• [Problem] The records below need retyping in full; give them again exactly.

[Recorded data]
┌──
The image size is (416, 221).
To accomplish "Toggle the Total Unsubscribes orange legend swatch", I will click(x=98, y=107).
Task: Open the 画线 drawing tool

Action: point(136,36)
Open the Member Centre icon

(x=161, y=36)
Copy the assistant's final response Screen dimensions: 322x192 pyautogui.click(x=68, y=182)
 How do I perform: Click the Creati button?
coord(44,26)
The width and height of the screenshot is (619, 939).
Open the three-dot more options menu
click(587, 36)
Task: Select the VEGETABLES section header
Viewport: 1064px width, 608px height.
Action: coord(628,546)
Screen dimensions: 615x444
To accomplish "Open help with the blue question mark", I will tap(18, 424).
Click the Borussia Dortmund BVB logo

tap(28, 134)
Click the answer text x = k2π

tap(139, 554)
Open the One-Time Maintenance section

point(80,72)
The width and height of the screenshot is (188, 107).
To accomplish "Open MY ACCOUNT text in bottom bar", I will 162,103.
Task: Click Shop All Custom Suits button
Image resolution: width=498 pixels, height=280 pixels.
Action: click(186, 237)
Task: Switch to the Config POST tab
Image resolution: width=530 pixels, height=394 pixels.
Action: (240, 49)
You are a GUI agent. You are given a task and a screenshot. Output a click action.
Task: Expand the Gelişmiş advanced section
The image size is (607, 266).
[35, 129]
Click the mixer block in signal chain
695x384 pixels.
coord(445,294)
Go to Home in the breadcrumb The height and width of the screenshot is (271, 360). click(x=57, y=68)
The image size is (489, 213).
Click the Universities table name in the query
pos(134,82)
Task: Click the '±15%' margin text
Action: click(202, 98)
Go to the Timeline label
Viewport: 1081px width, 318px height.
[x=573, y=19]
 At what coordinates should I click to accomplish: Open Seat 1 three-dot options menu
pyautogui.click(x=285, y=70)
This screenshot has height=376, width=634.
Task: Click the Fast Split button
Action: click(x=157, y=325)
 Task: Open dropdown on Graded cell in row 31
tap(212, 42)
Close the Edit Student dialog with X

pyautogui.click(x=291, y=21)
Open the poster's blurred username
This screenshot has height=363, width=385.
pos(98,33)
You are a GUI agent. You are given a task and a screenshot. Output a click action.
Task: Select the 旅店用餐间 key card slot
└──
• [Response area]
The image size is (416, 221).
To accomplish "Toggle the Total Unsubscribes orange legend swatch", I will click(x=98, y=107).
Task: Open the 画线 drawing tool

Action: point(136,36)
Open the Member Centre icon

(x=161, y=36)
Copy the assistant's final response Screen dimensions: 322x192 pyautogui.click(x=68, y=182)
 How do I perform: Click the Creati button?
coord(44,26)
The width and height of the screenshot is (619, 939).
Open the three-dot more options menu
click(587, 36)
Task: Select the VEGETABLES section header
Viewport: 1064px width, 608px height.
Action: coord(628,546)
Screen dimensions: 615x444
To accomplish "Open help with the blue question mark", I will tap(18, 424).
Click the Borussia Dortmund BVB logo

tap(28, 134)
Click the answer text x = k2π

tap(139, 554)
Open the One-Time Maintenance section

point(80,72)
The width and height of the screenshot is (188, 107).
To accomplish "Open MY ACCOUNT text in bottom bar", I will 162,103.
Task: Click Shop All Custom Suits button
Image resolution: width=498 pixels, height=280 pixels.
Action: click(186, 237)
Task: Switch to the Config POST tab
Image resolution: width=530 pixels, height=394 pixels.
Action: (240, 49)
You are a GUI agent. You are given a task and a screenshot. Output a click action.
Task: Expand the Gelişmiş advanced section
The image size is (607, 266).
[35, 129]
Click the mixer block in signal chain
695x384 pixels.
coord(445,294)
Go to Home in the breadcrumb The height and width of the screenshot is (271, 360). click(x=57, y=68)
The image size is (489, 213).
Click the Universities table name in the query
pos(134,82)
Task: Click the '±15%' margin text
Action: click(202, 98)
Go to the Timeline label
Viewport: 1081px width, 318px height.
[x=573, y=19]
 At what coordinates should I click to accomplish: Open Seat 1 three-dot options menu
pyautogui.click(x=285, y=70)
This screenshot has height=376, width=634.
Task: Click the Fast Split button
Action: click(x=157, y=325)
 Task: Open dropdown on Graded cell in row 31
tap(212, 42)
Close the Edit Student dialog with X

pyautogui.click(x=291, y=21)
Open the poster's blurred username
This screenshot has height=363, width=385.
pos(98,33)
You are a GUI agent. You are given a task and a screenshot. Output a click action.
Task: Select the 旅店用餐间 key card slot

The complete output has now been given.